◆ **What is expected**: Please copy out every one of the rows below word for word, changing nothing.
<<<<
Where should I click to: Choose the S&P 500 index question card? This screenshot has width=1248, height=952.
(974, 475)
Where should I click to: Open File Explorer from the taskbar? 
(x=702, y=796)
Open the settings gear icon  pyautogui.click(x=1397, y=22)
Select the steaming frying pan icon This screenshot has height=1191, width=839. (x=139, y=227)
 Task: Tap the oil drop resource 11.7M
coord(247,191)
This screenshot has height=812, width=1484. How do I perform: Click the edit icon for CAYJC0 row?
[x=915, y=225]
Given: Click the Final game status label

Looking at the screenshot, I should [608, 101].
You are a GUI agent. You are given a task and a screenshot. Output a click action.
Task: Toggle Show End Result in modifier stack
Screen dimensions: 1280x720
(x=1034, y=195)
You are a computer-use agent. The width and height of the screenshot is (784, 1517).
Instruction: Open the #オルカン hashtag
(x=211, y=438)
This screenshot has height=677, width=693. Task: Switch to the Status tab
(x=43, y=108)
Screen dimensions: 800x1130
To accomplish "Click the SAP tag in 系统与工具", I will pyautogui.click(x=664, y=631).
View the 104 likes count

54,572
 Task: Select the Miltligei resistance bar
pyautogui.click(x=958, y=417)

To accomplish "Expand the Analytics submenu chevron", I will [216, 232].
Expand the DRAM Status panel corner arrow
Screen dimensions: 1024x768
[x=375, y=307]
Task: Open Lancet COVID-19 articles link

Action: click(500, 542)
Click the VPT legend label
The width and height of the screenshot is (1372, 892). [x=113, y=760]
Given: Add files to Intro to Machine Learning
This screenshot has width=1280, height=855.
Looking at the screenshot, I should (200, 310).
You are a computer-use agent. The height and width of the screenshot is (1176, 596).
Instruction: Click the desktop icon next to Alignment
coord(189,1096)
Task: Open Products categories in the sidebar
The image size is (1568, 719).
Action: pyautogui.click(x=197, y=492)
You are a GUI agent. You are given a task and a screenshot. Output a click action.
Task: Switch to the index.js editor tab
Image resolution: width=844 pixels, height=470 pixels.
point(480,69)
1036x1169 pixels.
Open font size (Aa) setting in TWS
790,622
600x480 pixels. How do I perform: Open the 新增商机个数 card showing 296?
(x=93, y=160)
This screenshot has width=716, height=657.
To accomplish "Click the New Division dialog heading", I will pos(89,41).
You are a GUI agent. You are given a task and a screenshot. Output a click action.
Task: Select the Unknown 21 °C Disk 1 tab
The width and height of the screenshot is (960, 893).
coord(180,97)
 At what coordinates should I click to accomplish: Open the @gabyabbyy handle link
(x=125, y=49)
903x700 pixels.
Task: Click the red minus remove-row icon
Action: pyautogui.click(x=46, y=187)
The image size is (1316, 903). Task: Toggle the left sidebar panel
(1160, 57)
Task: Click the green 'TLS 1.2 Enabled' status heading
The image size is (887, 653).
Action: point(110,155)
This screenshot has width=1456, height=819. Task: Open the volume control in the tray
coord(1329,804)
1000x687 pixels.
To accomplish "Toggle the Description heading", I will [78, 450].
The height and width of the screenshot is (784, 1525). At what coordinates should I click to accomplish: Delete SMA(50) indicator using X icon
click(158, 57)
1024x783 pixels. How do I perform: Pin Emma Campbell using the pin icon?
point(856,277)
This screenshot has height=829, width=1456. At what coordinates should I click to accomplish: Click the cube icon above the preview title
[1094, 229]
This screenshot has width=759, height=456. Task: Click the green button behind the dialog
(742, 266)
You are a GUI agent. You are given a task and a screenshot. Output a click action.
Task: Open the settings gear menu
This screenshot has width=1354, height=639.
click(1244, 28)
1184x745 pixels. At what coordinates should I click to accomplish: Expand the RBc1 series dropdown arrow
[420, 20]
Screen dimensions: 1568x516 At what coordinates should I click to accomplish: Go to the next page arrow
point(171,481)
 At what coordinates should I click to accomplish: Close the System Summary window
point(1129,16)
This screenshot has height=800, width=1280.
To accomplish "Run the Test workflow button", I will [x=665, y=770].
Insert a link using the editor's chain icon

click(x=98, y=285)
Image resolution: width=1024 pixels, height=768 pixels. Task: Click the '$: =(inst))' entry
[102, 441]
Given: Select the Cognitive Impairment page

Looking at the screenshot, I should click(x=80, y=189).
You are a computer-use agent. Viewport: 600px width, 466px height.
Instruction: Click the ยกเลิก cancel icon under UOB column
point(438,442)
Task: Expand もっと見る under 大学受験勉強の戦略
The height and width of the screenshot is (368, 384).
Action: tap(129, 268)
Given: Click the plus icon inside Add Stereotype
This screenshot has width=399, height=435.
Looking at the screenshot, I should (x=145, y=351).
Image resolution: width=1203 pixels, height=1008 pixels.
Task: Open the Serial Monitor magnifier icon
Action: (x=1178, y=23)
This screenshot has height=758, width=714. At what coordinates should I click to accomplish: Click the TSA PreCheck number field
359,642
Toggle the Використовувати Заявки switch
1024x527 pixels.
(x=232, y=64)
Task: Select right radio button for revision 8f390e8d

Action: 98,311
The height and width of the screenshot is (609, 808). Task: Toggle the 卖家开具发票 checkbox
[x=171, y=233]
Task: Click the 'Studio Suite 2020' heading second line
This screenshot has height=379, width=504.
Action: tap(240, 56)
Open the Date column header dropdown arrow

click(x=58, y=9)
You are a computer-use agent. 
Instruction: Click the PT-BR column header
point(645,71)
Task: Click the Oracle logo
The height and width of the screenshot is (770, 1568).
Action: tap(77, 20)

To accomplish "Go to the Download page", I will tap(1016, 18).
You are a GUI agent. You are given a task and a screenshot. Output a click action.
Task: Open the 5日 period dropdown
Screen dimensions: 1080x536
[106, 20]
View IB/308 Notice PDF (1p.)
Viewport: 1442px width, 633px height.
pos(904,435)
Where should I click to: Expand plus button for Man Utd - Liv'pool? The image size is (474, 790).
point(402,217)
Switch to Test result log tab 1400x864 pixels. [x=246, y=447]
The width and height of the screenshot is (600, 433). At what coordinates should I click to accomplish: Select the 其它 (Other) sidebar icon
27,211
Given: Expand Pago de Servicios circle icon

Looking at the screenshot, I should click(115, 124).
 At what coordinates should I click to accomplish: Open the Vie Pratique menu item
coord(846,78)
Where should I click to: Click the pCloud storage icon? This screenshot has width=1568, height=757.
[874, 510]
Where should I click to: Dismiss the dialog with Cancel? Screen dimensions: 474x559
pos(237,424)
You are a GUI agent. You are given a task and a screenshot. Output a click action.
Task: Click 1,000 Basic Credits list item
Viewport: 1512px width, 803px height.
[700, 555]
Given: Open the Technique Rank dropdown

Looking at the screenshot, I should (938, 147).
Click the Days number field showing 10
>>>>
◆ **Completed exercise**:
Where should I click to: Choose the S&P 500 index question card? This screenshot has width=1248, height=952.
(974, 475)
Where should I click to: Open File Explorer from the taskbar? 
(x=702, y=796)
Open the settings gear icon  pyautogui.click(x=1397, y=22)
Select the steaming frying pan icon This screenshot has height=1191, width=839. (x=139, y=227)
 Task: Tap the oil drop resource 11.7M
coord(247,191)
This screenshot has height=812, width=1484. How do I perform: Click the edit icon for CAYJC0 row?
[x=915, y=225]
Given: Click the Final game status label

Looking at the screenshot, I should [608, 101].
You are a GUI agent. You are given a task and a screenshot. Output a click action.
Task: Toggle Show End Result in modifier stack
Screen dimensions: 1280x720
(x=1034, y=195)
You are a computer-use agent. The width and height of the screenshot is (784, 1517).
Instruction: Open the #オルカン hashtag
(x=211, y=438)
This screenshot has height=677, width=693. Task: Switch to the Status tab
(x=43, y=108)
Screen dimensions: 800x1130
To accomplish "Click the SAP tag in 系统与工具", I will pyautogui.click(x=664, y=631).
View the 104 likes count

54,572
 Task: Select the Miltligei resistance bar
pyautogui.click(x=958, y=417)

To accomplish "Expand the Analytics submenu chevron", I will [216, 232].
Expand the DRAM Status panel corner arrow
Screen dimensions: 1024x768
[x=375, y=307]
Task: Open Lancet COVID-19 articles link

Action: click(500, 542)
Click the VPT legend label
The width and height of the screenshot is (1372, 892). [x=113, y=760]
Given: Add files to Intro to Machine Learning
This screenshot has width=1280, height=855.
Looking at the screenshot, I should (200, 310).
You are a computer-use agent. The height and width of the screenshot is (1176, 596).
Instruction: Click the desktop icon next to Alignment
coord(189,1096)
Task: Open Products categories in the sidebar
The image size is (1568, 719).
Action: pyautogui.click(x=197, y=492)
You are a GUI agent. You are given a task and a screenshot. Output a click action.
Task: Switch to the index.js editor tab
Image resolution: width=844 pixels, height=470 pixels.
point(480,69)
1036x1169 pixels.
Open font size (Aa) setting in TWS
790,622
600x480 pixels. How do I perform: Open the 新增商机个数 card showing 296?
(x=93, y=160)
This screenshot has width=716, height=657.
To accomplish "Click the New Division dialog heading", I will pos(89,41).
You are a GUI agent. You are given a task and a screenshot. Output a click action.
Task: Select the Unknown 21 °C Disk 1 tab
The width and height of the screenshot is (960, 893).
coord(180,97)
 At what coordinates should I click to accomplish: Open the @gabyabbyy handle link
(x=125, y=49)
903x700 pixels.
Task: Click the red minus remove-row icon
Action: pyautogui.click(x=46, y=187)
The image size is (1316, 903). Task: Toggle the left sidebar panel
(1160, 57)
Task: Click the green 'TLS 1.2 Enabled' status heading
The image size is (887, 653).
Action: point(110,155)
This screenshot has width=1456, height=819. Task: Open the volume control in the tray
coord(1329,804)
1000x687 pixels.
To accomplish "Toggle the Description heading", I will [78, 450].
The height and width of the screenshot is (784, 1525). At what coordinates should I click to accomplish: Delete SMA(50) indicator using X icon
click(158, 57)
1024x783 pixels. How do I perform: Pin Emma Campbell using the pin icon?
point(856,277)
This screenshot has height=829, width=1456. At what coordinates should I click to accomplish: Click the cube icon above the preview title
[1094, 229]
This screenshot has width=759, height=456. Task: Click the green button behind the dialog
(742, 266)
You are a GUI agent. You are given a task and a screenshot. Output a click action.
Task: Open the settings gear menu
This screenshot has width=1354, height=639.
click(1244, 28)
1184x745 pixels. At what coordinates should I click to accomplish: Expand the RBc1 series dropdown arrow
[420, 20]
Screen dimensions: 1568x516 At what coordinates should I click to accomplish: Go to the next page arrow
point(171,481)
 At what coordinates should I click to accomplish: Close the System Summary window
point(1129,16)
This screenshot has height=800, width=1280.
To accomplish "Run the Test workflow button", I will [x=665, y=770].
Insert a link using the editor's chain icon

click(x=98, y=285)
Image resolution: width=1024 pixels, height=768 pixels. Task: Click the '$: =(inst))' entry
[102, 441]
Given: Select the Cognitive Impairment page

Looking at the screenshot, I should click(x=80, y=189).
You are a computer-use agent. Viewport: 600px width, 466px height.
Instruction: Click the ยกเลิก cancel icon under UOB column
point(438,442)
Task: Expand もっと見る under 大学受験勉強の戦略
The height and width of the screenshot is (368, 384).
Action: tap(129, 268)
Given: Click the plus icon inside Add Stereotype
This screenshot has width=399, height=435.
Looking at the screenshot, I should (x=145, y=351).
Image resolution: width=1203 pixels, height=1008 pixels.
Task: Open the Serial Monitor magnifier icon
Action: (x=1178, y=23)
This screenshot has height=758, width=714. At what coordinates should I click to accomplish: Click the TSA PreCheck number field
359,642
Toggle the Використовувати Заявки switch
1024x527 pixels.
(x=232, y=64)
Task: Select right radio button for revision 8f390e8d

Action: 98,311
The height and width of the screenshot is (609, 808). Task: Toggle the 卖家开具发票 checkbox
[x=171, y=233]
Task: Click the 'Studio Suite 2020' heading second line
This screenshot has height=379, width=504.
Action: tap(240, 56)
Open the Date column header dropdown arrow

click(x=58, y=9)
You are a computer-use agent. 
Instruction: Click the PT-BR column header
point(645,71)
Task: Click the Oracle logo
The height and width of the screenshot is (770, 1568).
Action: tap(77, 20)

To accomplish "Go to the Download page", I will tap(1016, 18).
You are a GUI agent. You are given a task and a screenshot. Output a click action.
Task: Open the 5日 period dropdown
Screen dimensions: 1080x536
[106, 20]
View IB/308 Notice PDF (1p.)
Viewport: 1442px width, 633px height.
pos(904,435)
Where should I click to: Expand plus button for Man Utd - Liv'pool? The image size is (474, 790).
point(402,217)
Switch to Test result log tab 1400x864 pixels. [x=246, y=447]
The width and height of the screenshot is (600, 433). At what coordinates should I click to accomplish: Select the 其它 (Other) sidebar icon
27,211
Given: Expand Pago de Servicios circle icon

Looking at the screenshot, I should click(115, 124).
 At what coordinates should I click to accomplish: Open the Vie Pratique menu item
coord(846,78)
Where should I click to: Click the pCloud storage icon? This screenshot has width=1568, height=757.
[874, 510]
Where should I click to: Dismiss the dialog with Cancel? Screen dimensions: 474x559
pos(237,424)
You are a GUI agent. You are given a task and a screenshot. Output a click action.
Task: Click 1,000 Basic Credits list item
Viewport: 1512px width, 803px height.
[700, 555]
Given: Open the Technique Rank dropdown

Looking at the screenshot, I should (938, 147).
Click the Days number field showing 10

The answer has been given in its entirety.